Your objective: Format every line of the data below as a JSON list of strings, one string per line, leaving out blank lines.

The input:

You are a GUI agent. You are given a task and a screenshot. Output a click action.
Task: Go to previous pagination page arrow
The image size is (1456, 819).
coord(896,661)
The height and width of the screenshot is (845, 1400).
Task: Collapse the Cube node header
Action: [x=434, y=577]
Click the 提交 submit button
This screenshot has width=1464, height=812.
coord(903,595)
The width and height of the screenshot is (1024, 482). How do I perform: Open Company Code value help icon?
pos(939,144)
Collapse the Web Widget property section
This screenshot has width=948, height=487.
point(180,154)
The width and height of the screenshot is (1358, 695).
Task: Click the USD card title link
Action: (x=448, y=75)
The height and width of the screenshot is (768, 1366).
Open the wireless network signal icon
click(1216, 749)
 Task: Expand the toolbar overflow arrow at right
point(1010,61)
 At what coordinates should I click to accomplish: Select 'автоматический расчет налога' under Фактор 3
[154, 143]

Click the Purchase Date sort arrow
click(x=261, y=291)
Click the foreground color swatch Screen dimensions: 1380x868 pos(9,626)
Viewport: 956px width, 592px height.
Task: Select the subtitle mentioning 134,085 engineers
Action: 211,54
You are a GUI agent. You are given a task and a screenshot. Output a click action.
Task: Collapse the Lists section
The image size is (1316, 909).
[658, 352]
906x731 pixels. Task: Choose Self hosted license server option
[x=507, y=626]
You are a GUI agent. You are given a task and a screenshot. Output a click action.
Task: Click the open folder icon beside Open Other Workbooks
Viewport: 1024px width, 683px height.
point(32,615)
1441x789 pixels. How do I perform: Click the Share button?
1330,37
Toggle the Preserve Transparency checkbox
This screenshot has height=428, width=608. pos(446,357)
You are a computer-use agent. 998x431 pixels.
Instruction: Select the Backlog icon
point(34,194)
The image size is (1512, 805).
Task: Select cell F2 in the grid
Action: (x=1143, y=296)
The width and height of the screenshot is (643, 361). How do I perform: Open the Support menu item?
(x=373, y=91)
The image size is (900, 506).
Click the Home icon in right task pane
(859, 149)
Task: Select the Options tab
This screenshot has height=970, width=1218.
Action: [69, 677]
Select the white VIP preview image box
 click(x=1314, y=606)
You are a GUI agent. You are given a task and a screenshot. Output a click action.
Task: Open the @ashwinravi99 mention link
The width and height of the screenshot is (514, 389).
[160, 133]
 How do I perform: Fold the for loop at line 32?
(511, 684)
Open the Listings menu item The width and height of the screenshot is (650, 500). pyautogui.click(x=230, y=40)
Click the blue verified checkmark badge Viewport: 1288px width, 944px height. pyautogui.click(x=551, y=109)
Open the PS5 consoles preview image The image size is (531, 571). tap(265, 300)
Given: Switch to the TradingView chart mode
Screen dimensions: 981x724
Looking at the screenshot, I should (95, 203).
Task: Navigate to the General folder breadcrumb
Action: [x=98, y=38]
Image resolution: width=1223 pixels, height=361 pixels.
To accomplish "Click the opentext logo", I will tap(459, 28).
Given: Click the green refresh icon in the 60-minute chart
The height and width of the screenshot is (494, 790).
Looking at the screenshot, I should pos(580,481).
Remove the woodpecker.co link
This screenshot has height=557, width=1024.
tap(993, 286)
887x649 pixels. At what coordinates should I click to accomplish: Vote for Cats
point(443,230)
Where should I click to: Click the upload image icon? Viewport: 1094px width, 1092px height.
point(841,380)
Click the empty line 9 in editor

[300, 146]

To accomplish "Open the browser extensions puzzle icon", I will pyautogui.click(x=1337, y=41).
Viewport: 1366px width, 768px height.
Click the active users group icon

Task answer:
[
  "You are a GUI agent. You are given a task and a screenshot. Output a click action.",
  "Task: Go to previous pagination page arrow",
  "The image size is (1456, 819).",
  "coord(896,661)",
  "The height and width of the screenshot is (845, 1400).",
  "Task: Collapse the Cube node header",
  "Action: [x=434, y=577]",
  "Click the 提交 submit button",
  "This screenshot has width=1464, height=812.",
  "coord(903,595)",
  "The width and height of the screenshot is (1024, 482). How do I perform: Open Company Code value help icon?",
  "pos(939,144)",
  "Collapse the Web Widget property section",
  "This screenshot has width=948, height=487.",
  "point(180,154)",
  "The width and height of the screenshot is (1358, 695).",
  "Task: Click the USD card title link",
  "Action: (x=448, y=75)",
  "The height and width of the screenshot is (768, 1366).",
  "Open the wireless network signal icon",
  "click(1216, 749)",
  " Task: Expand the toolbar overflow arrow at right",
  "point(1010,61)",
  " At what coordinates should I click to accomplish: Select 'автоматический расчет налога' under Фактор 3",
  "[154, 143]",
  "Click the Purchase Date sort arrow",
  "click(x=261, y=291)",
  "Click the foreground color swatch Screen dimensions: 1380x868 pos(9,626)",
  "Viewport: 956px width, 592px height.",
  "Task: Select the subtitle mentioning 134,085 engineers",
  "Action: 211,54",
  "You are a GUI agent. You are given a task and a screenshot. Output a click action.",
  "Task: Collapse the Lists section",
  "The image size is (1316, 909).",
  "[658, 352]",
  "906x731 pixels. Task: Choose Self hosted license server option",
  "[x=507, y=626]",
  "You are a GUI agent. You are given a task and a screenshot. Output a click action.",
  "Task: Click the open folder icon beside Open Other Workbooks",
  "Viewport: 1024px width, 683px height.",
  "point(32,615)",
  "1441x789 pixels. How do I perform: Click the Share button?",
  "1330,37",
  "Toggle the Preserve Transparency checkbox",
  "This screenshot has height=428, width=608. pos(446,357)",
  "You are a computer-use agent. 998x431 pixels.",
  "Instruction: Select the Backlog icon",
  "point(34,194)",
  "The image size is (1512, 805).",
  "Task: Select cell F2 in the grid",
  "Action: (x=1143, y=296)",
  "The width and height of the screenshot is (643, 361). How do I perform: Open the Support menu item?",
  "(x=373, y=91)",
  "The image size is (900, 506).",
  "Click the Home icon in right task pane",
  "(859, 149)",
  "Task: Select the Options tab",
  "This screenshot has height=970, width=1218.",
  "Action: [69, 677]",
  "Select the white VIP preview image box",
  " click(x=1314, y=606)",
  "You are a GUI agent. You are given a task and a screenshot. Output a click action.",
  "Task: Open the @ashwinravi99 mention link",
  "The width and height of the screenshot is (514, 389).",
  "[160, 133]",
  " How do I perform: Fold the for loop at line 32?",
  "(511, 684)",
  "Open the Listings menu item The width and height of the screenshot is (650, 500). pyautogui.click(x=230, y=40)",
  "Click the blue verified checkmark badge Viewport: 1288px width, 944px height. pyautogui.click(x=551, y=109)",
  "Open the PS5 consoles preview image The image size is (531, 571). tap(265, 300)",
  "Given: Switch to the TradingView chart mode",
  "Screen dimensions: 981x724",
  "Looking at the screenshot, I should (95, 203).",
  "Task: Navigate to the General folder breadcrumb",
  "Action: [x=98, y=38]",
  "Image resolution: width=1223 pixels, height=361 pixels.",
  "To accomplish \"Click the opentext logo\", I will tap(459, 28).",
  "Given: Click the green refresh icon in the 60-minute chart",
  "The height and width of the screenshot is (494, 790).",
  "Looking at the screenshot, I should pos(580,481).",
  "Remove the woodpecker.co link",
  "This screenshot has height=557, width=1024.",
  "tap(993, 286)",
  "887x649 pixels. At what coordinates should I click to accomplish: Vote for Cats",
  "point(443,230)",
  "Where should I click to: Click the upload image icon? Viewport: 1094px width, 1092px height.",
  "point(841,380)",
  "Click the empty line 9 in editor",
  "[300, 146]",
  "To accomplish \"Open the browser extensions puzzle icon\", I will pyautogui.click(x=1337, y=41).",
  "Viewport: 1366px width, 768px height.",
  "Click the active users group icon"
]